The problem:
Reproduce the data below word for word, leaving out the pictures.

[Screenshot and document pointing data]
**********

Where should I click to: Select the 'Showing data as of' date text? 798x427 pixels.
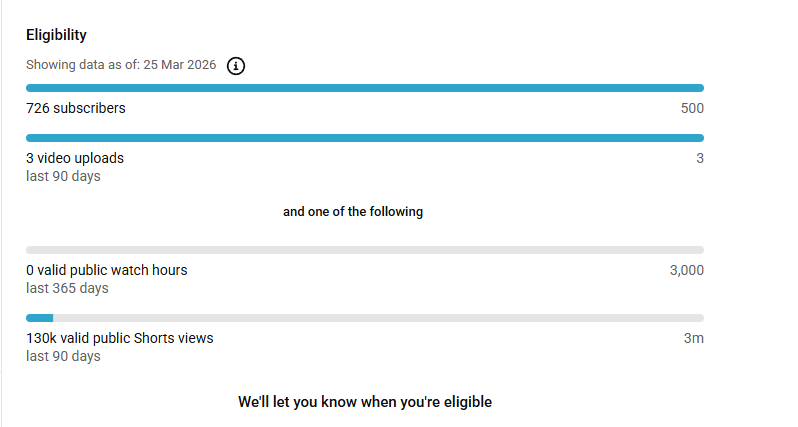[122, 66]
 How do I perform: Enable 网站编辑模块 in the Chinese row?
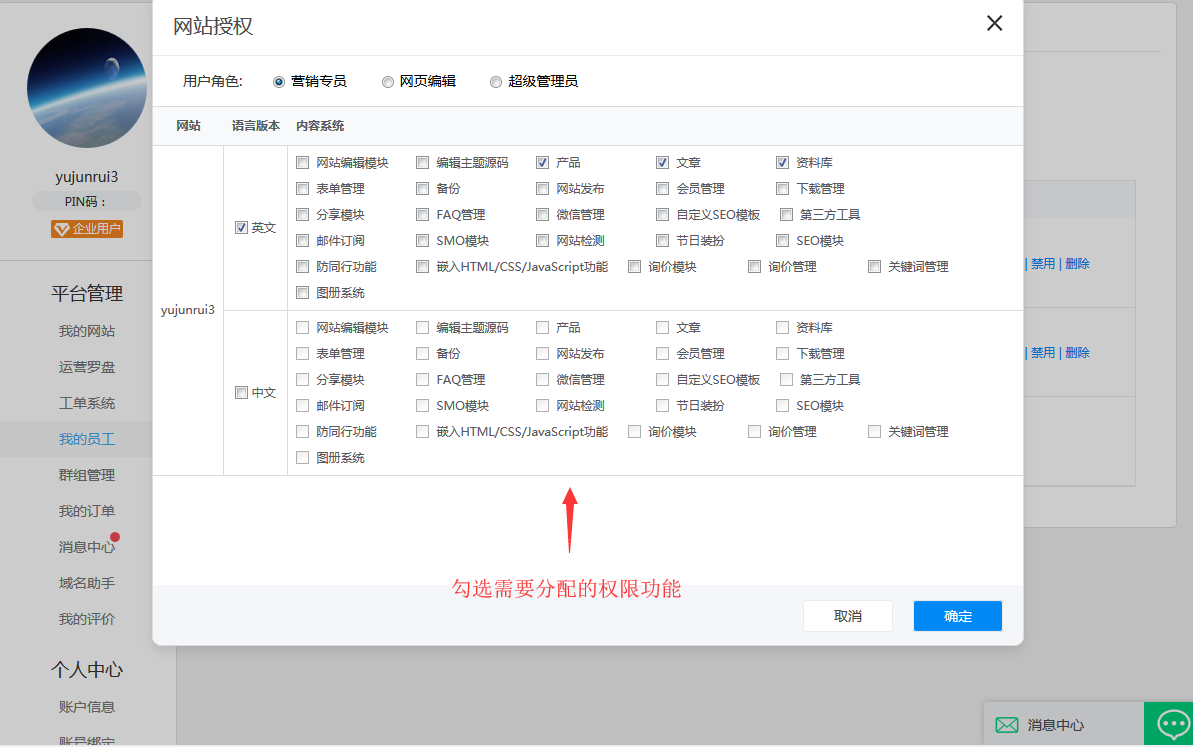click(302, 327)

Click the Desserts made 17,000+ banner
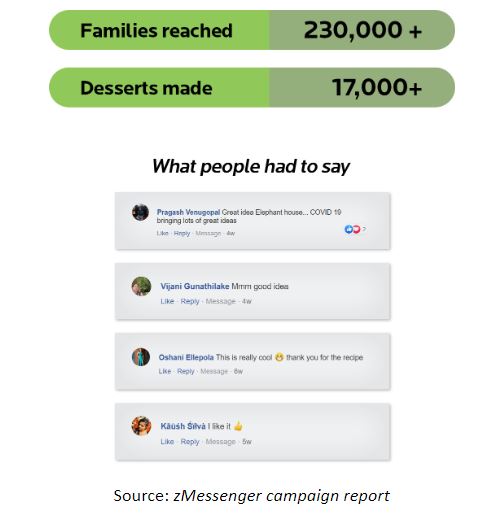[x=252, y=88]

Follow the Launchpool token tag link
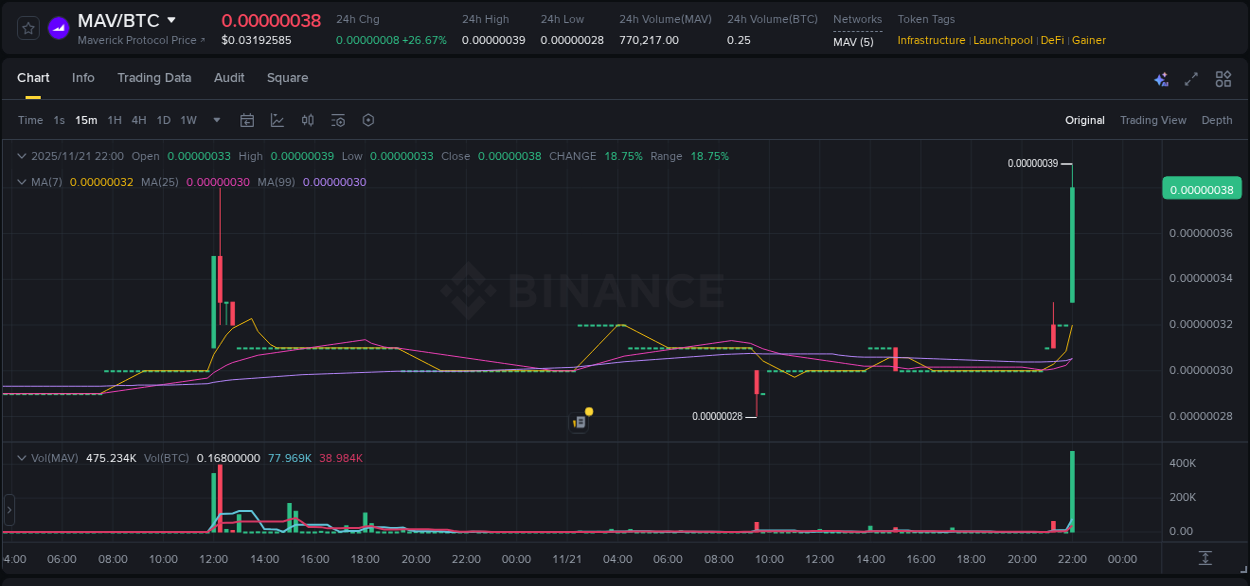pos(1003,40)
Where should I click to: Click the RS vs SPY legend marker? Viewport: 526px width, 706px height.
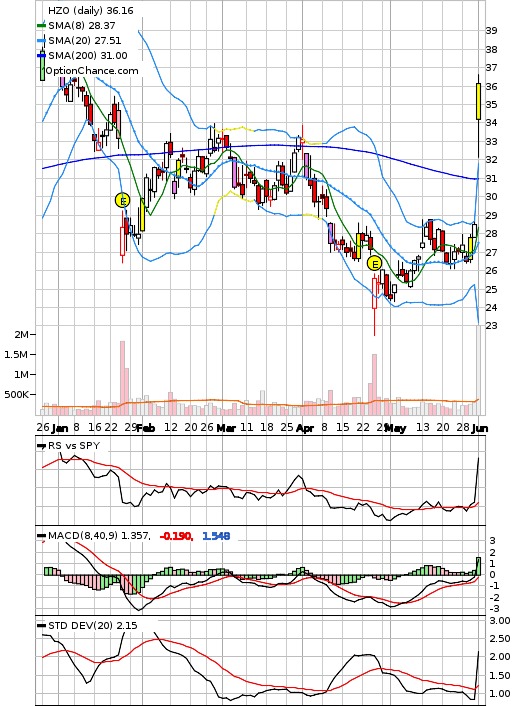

**********

Correct result:
Where should I click to: Select the 'Showing data as of' date text? 798x427 pixels.
[122, 66]
 How do I perform: Enable 网站编辑模块 in the Chinese row?
click(302, 327)

Click the Desserts made 17,000+ banner
[x=252, y=88]

Follow the Launchpool token tag link
pos(1003,40)
Where should I click to: Click the RS vs SPY legend marker? Viewport: 526px width, 706px height.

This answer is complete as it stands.